We have updated the firmware to the latest firmware, as of April 2012 with22.214.171.12420307.34736
Everything will run fine for a couple of weeks, but after that, we start to notice that the fans on the server start to get louder and louder over the course of a few days and then the admin interface via ethernet to the chassis goes deaf. No pinging, no acceptance to https requests, nothing.
After we bring down the nodes gracefully, we force down the chassis, and once we bring it back up and online, looking in the events for any issues, we don't see anything that stands out.
Has anyone seen this before? If so, do you have a work around for it or is this a known issue?

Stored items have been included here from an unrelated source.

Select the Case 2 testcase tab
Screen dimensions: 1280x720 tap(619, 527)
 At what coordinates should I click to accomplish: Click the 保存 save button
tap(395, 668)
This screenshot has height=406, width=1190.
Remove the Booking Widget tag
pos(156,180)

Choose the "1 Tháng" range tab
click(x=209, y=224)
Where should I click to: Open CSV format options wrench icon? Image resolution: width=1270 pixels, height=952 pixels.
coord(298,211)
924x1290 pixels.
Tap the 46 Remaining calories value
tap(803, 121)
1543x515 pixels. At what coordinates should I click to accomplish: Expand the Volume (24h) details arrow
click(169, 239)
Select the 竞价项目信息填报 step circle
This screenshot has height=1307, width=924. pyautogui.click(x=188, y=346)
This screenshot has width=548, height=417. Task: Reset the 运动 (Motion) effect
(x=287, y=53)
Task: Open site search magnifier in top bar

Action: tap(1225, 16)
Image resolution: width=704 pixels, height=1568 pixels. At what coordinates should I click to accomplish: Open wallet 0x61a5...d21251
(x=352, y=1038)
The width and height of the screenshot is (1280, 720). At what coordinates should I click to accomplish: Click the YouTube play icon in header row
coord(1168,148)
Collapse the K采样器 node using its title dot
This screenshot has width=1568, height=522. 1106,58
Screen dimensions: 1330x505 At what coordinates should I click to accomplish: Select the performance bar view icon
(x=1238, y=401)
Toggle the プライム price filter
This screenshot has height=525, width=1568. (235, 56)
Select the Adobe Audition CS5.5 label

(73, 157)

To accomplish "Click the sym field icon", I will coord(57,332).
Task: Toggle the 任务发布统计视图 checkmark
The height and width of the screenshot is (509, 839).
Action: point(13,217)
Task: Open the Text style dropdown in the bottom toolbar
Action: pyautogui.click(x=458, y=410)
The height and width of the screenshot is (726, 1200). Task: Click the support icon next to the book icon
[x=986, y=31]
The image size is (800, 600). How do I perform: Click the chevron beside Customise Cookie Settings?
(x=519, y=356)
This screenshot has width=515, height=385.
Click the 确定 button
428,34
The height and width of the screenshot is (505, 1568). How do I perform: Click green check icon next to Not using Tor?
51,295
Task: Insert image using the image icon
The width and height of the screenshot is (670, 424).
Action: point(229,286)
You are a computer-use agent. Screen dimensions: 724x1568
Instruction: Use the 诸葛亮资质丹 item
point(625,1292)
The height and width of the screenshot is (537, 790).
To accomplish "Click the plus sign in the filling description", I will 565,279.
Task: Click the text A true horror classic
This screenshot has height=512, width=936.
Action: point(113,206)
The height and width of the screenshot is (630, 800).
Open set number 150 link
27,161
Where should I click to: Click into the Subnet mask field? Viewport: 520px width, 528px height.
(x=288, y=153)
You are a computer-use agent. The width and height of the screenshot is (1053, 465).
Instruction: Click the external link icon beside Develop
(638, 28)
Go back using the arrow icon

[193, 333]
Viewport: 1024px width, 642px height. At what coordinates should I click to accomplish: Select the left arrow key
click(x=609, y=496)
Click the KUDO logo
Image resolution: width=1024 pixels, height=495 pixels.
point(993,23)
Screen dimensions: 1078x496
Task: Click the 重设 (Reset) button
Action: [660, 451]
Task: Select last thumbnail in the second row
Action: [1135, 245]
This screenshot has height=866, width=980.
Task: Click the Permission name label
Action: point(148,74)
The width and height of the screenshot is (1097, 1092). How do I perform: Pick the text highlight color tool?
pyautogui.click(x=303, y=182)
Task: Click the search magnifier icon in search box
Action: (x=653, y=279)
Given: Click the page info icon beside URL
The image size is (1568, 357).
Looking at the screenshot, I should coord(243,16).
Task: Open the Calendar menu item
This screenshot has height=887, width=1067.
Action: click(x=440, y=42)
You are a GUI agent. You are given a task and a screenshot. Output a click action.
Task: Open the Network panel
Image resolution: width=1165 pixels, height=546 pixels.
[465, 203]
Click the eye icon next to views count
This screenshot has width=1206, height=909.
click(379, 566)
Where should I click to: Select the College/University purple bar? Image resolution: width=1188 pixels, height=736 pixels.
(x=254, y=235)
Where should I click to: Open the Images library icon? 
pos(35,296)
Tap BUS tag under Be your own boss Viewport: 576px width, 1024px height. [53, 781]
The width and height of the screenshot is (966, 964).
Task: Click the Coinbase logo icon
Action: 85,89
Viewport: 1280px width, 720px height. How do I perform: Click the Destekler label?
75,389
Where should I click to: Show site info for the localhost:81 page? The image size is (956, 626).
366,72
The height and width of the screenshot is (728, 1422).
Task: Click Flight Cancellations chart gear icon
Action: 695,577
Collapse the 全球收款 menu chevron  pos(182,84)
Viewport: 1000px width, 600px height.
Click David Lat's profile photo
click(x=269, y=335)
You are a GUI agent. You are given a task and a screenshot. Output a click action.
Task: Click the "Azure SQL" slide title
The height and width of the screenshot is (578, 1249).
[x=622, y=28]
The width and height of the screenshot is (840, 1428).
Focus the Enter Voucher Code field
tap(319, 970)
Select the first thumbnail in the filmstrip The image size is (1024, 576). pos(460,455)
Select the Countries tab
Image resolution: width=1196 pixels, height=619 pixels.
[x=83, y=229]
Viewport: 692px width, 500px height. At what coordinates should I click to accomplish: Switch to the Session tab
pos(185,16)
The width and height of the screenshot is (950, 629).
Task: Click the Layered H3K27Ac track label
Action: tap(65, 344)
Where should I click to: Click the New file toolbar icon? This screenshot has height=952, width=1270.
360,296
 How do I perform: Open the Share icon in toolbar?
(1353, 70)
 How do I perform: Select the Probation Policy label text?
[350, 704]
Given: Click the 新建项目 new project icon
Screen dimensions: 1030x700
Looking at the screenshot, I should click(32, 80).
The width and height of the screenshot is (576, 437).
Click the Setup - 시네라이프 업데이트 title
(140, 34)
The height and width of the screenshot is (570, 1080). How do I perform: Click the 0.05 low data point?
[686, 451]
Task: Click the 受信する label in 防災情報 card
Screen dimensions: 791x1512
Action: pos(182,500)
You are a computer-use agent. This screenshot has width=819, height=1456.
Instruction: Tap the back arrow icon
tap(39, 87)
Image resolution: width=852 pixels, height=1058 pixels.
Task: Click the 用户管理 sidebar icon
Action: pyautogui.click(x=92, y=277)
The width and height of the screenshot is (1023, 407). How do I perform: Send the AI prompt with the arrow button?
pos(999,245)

I would think that a server of this nature should be designed for 100% uptime outside of firmware / hardware updates or issues.
I am looking for a solution as we are looking to purchase more nodes shortly, but with this type of (lack) or reliability right now, we don't want to make any more purchases until its either straightened out, or we look at a different hardware vendor for our solution.
Thanks for any help you can provide me.
It seems the CMM hung up for some unknown reason... I'm not aware of any known issue like this. Can't tell more without reading the log files.
Just to let you know that the absence of CMM doesn't impact operation of other components like compute module, switch, and storage module. To ensure proper cooling, all fans will be running at full speed if the CMM is down. To reset the CMM, you can simply unplug and plug it while the system is running. There is no need to bring down the compute modules (nodes).
I am seeing a very similar problem. I can connect to the CMM through the GUI no problem all day. Then when I come in the next day I cannot connect. I can not ping it or connect through a browser. There is no link light on the back of it.
In order to get it to work, I have to plug in a crossover cable to it and my laptop. Then the lights start blinking and I can plug it back into the switch and connect to it no problem.
It will work all day until I come in the following morning and the same thing happens. This has happened three days in a row.
Any help would be appreciated.
I've seen excessive network traffic cause this.
If you have dual switches, disable the Admin link between them
From the CMM GUI, choose System | Switches | Advanced Configuration
Mouse over any port and choose Port Configuration
Select Port | 10G.XC | Admin Status | Down
and Port | 10G.SC | Admin Status | Down
In my case, I don't have dual switches, only the original supplied switch on the chassis. Should this still be done? If so, I'm more than happy to and I can reply with the results in a week or so once the chassis would normally go deaf.
In our case as well, I would not say there is a lot of excessive traffic at this point, only 3 VM's running windows 2008 for about 6 users and 3 virtual containers running debian linux.